Yeah, I know – “minimalist” and “bling” are not usually bedmates, and in its time this watch was probably considered neither, but whatever the description, this is an intriguing watch.
Seiko’s 6619
series debuted in 1964. The movement is a 21 jewel automatic which could not be
wound manually unless you consider the “side to side” shake you use to get
these started as manual wind. Interestingly I discovered on the internet that
the 6619A can be wound manually if you take the back off and turn a large screw
under the rotor with a screwdriver – apparently an aid for watchmakers.
The movement
is described as an extremely efficient but simple “workhorse” and my watch
certainly seems to support that view. It continues to operate reliably decades after
it was first manufactured (February 1965).
But back to
the minimalist bling. The “bling” is of course subjective but let’s just say
that in my collection, it has more bling than most. I have enhanced the look
with a striking blue band and I just love the whole appearance.
The dial is
minimalist by Seiko standards. An unpretentious applied SEIKO logo is
under-scored with smaller type – WEEKDATER 21 JEWELS at 9 ‘o’clock and joined
with crosshairs and a Day/Date window at 3 ‘o’clock. Small batons at the hourly
indices points are located on a textured gold chapter ring. The dial itself is
champagne coloured although (and this is the outstanding feature of this watch)

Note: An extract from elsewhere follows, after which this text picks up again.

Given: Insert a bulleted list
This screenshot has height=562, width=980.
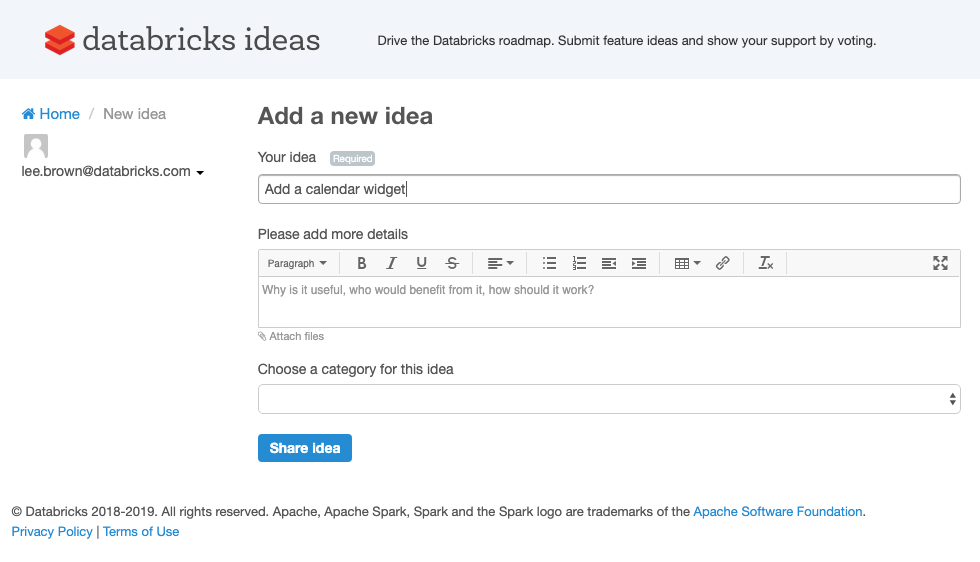Looking at the screenshot, I should (549, 263).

the colour changes according to light and the angle of the dial.
The dial
goes from an almost light grey matt appearance to a beautiful creamy shine
depending on how you angle your wrist. The hands are gold and appear flat but
the edges pick up light beautifully and it is easier to read the time on this
watch than many similar designs.
I like many
things about this watch – its simple design, its cushion shaped case, the
slight tuxedo look generated by the chapter ring, the mesmerizing dial, and the
fact that it is still operating efficiently after more than 55 years. Oh, and
the touch of “bling”. Definitely a keeper in my humble collection.
Dimensions:
Diameter:36.2mm
Lug To Lug: 42.7mm
Thickness: 12.5mm
Lug Width: 18mm
Drilled lugs.
I still have mine. I purchased it in Cyprus in 1965 for £16 (Cypriot) which would have been around the same in the UK because it was Cypriot pound was pegged to the UK pound until 1973. I also bought a made to measure suit for the same price.